Nos últimos dias, pesquisas apontam a proximidade de intenção de voto entre Barack Obama e Mitt Romney, não obstante o perfil inusual do candidato republicano, empresário de porte e membro de uma denominação religiosa pequena.

 

O fator principal para o resultado momentâneo é o marasmo econômico, refletido no dia-a-dia da população em alto índice de desemprego. Se cumprida a promessa de campanha presidencial de 2008, a modificação do norte na política externa poderia ter direcionado mais recursos para investimentos internos.

 

Nos primeiros meses de gestão, Barack Obama logo se defrontou com séria questão: modernizar o relacionamento com países-chaves do Oriente Médio e cercanias, o que abarcaria mesmo a Turquia, um dos aliados mais estratégicos, em função da importância geográfica (entre Europa e Ásia) cultural (muçulmano, porém laico política e democrático formalmente) e militar (membro da Organização do Tratado do Atlântico Norte – OTAN).

 

Há quase um século, com o fim do multissecular império otomano, o país tem sido o modelo de modernização adequado aos olhos do Ocidente. Nesse sentido, Mustafa Kemal Atartuk, primeiro presidente da Turquia, é referência sempre evocada, por conta do secularismo e do republicanismo.

Em 2003, Ancara opôs-se de maneira firme à invasão do Iraque, com o qual compartilha fronteira.

 

Receava-se que a instabilidade no caso de guerra chegar ao seu território, em vista das aspirações autônomas ou até nacionalistas da significativa comunidade curda – cerca de 1/5 da população total –, incompatíveis com o caráter unitário daquele Estado. Quase dez anos mais tarde, o governo turco tem preocupação semelhante, por causa da longa crise política na Síria.

 

Em abril de 2009, Obama deslocou-se à capital turca, com a aspiração de diluir o distanciamento.

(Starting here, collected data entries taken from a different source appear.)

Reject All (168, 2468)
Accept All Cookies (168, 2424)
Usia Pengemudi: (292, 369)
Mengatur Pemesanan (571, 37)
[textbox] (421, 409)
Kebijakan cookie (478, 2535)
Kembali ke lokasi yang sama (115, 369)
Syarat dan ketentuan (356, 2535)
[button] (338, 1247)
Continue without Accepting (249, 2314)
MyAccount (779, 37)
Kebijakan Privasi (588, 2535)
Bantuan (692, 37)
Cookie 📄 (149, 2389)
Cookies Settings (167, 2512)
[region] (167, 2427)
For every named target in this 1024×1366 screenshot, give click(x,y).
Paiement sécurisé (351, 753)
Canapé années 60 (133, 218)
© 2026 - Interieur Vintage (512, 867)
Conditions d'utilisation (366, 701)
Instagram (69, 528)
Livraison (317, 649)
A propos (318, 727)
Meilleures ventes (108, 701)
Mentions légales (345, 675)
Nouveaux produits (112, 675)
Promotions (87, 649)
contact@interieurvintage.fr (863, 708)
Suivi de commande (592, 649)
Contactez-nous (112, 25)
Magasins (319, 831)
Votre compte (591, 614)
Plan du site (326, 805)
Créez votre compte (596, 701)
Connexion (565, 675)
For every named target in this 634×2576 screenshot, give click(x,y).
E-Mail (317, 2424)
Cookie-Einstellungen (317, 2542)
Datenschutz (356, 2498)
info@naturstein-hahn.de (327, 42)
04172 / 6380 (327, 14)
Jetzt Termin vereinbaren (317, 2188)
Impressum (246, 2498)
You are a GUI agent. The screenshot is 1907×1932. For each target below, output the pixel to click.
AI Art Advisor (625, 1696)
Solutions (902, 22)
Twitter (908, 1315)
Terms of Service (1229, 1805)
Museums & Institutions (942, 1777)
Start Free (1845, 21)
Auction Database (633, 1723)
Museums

Embora de maneira cautelosa, ele mencionou a necessidade de solucionar-se o impasse sobre a soberania do Chipre, território dividido entre turcos e cipriotas desde 1974.

 

Sem isso, ainda que sem relacionar diretamente, o desejo da Turquia de ingressar na União Européia continuará dificultado em face da oposição de Nicósia e de Atenas, mesmo reconhecida a legitimidade de participação.

 

De lá, Obama seguiu para Bagdá, onde afirmou às tropas o estabelecimento da transição de retirada dos efetivos – ano e meio – em face da aceitação de que o bastão de comando deveria ser entregue à própria elite local. Curiosamente, ele não se encontrou nem com o primeiro-ministro Nouri Al-Maliki, nem com o presidente Jalal Talibani. De toda forma, naquele momento, a preocupação da Casa Branca destinava-se ao caótico Afeganistão.

 

A situação de descontrole herdada não se vinculava apenas às duas guerras, mas até a uma importante rota de transporte de petróleo: o mar árabe, no qual salteadores havia anos detinham tripulações, a fim de obter resgate – em 2008, estimava-se a ocorrência de mais de uma centena de ataques, com pagamentos de dezenas de milhões de dólares.

 

Isso levou a Organização das Nações Unidas, através de várias resoluções naquele mesmo ano, a autorizar o combate à pilhagem. Em muitas abordagens, os ‘piratas’ chegavam a danificar seriamente navios-tanques ou embarcações com ajuda humanitária, muito necessária na região.

 

A ação da Casa Branca foi firme quando um navio de bandeira sua foi assaltado, ao valer-se do envio de um contratorpedeiro. No caso do Maersk Alabama, os sequestradores foram mortos, com exceção de um, detido e conduzido para julgamento em solo americano, não queniano, dada a desagregação da Somália. Em 2011, ele seria condenado a mais de 30 anos de prisão. Devido ao impacto da história, ela será transformada em filme, com Tom Hanks no papel de capitão da marinha mercante.

 

Na região caribenha, como sói acontecer há quase cinco décadas, a maior preocupação era Cuba. Entre muitos democratas, havia a visão de que a manutenção de sanções econômicas bem rígidas somente ajudaria politicamente os amero-cubanos na Flórida, próximos dos republicanos, e o próprio governo cubano, por ter como justificar vários problemas administrativos.

 

Assim, viagens com finalidade familiar e remessa de dólares foram facilitadas, exceção feita se eles fossem membros do governo ou do partido comunista local. Paralelamente, eles poderiam propiciar a seus parentes cubanos o acesso à telefonia móvel e transmissão televisiva, desde que providenciado por companhias americanas.

 

Depois de quase quatro anos, nenhuma das medidas iniciais gerou modificações substantivas: as guerras do Afeganistão e do Iraque continuam, mesmo em ritmo menor, os salteamentos marítimos incrementaram-se e o estranhamento com Cuba perdura. Assim, os democratas teriam desconforto para criticar a política exterior dos republicanos ao longo dos próximos debates na presente eleição.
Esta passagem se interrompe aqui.